Photorealistic images of nonsensical scenarios are an astounding technical achievement according to Google. But it says its AI system Imagen is not ready for public use, thanks in part to cultural bias in the imagery.
Instructions to produce images such as “teddy bears swimming at the Olympics 400m Butterfly event” (pictured below) or “A giant cobra snake on a farm. The snake is made out of corn.” sound like the work of human artist Jim’ll Paint It. However, they’re actually the work of Google’s Imagen, a challenger to several other systems, most notably Open AI’s DALL·E2.
While computers can produce such images much quicker than a human, there’s a definite challenge to the AI. It needs to work out exactly what the instructions mean, including identifying the visual components and the way they need to fit together. It then needs to create the components of the image from its reference library and then arrange them in the correct manner. Finally, it needs to make sure the parts of the image fit together in a “realistic manner” with appropriate shadows and other visual effects.
According to a research paper from Google, scaling the text encoder, which figured out exactly what the image should be, had a bigger effect on results than scaling the diffusion model, which created the imagery. As you’d expect, it says its studies showed human rates were more likely to find Imagen’s images more realistic and closer to the text input than those from other systems.
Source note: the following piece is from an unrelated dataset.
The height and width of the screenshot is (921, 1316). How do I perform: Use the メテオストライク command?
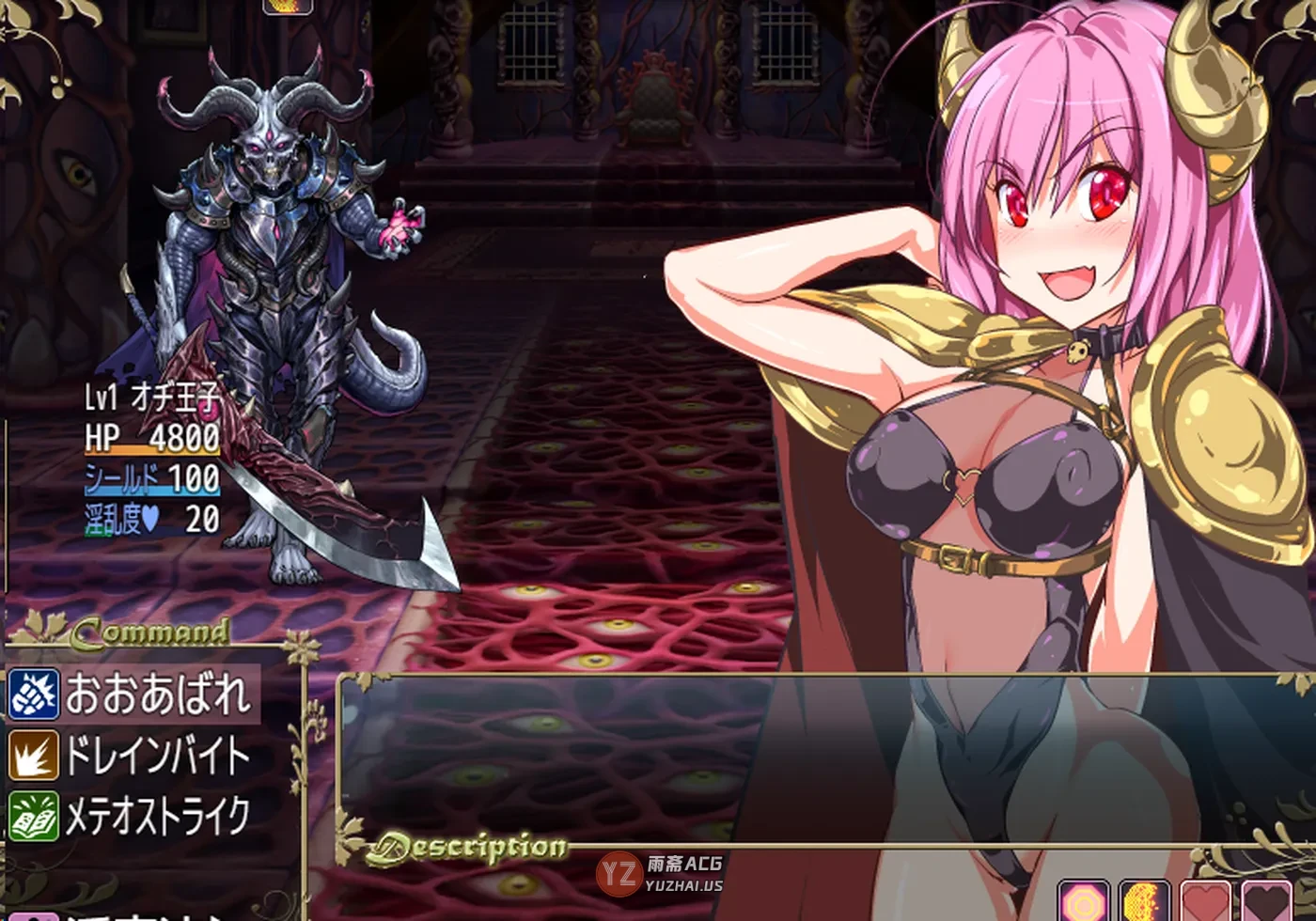tap(157, 816)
However, it won’t be releasing the code or running a public demonstration at the moment for two reasons. First, it wants to explore the potential for how misuse could impact society. Second, it fears the dataset it used means the system may still have:
an overall bias towards generating images of people with lighter skin tones and a tendency for images portraying different professions to align with Western gender stereotypes… even when we focus generations away from people, our preliminary analysis indicates Imagen encodes a range of social and cultural biases when generating images of activities, events, and objects.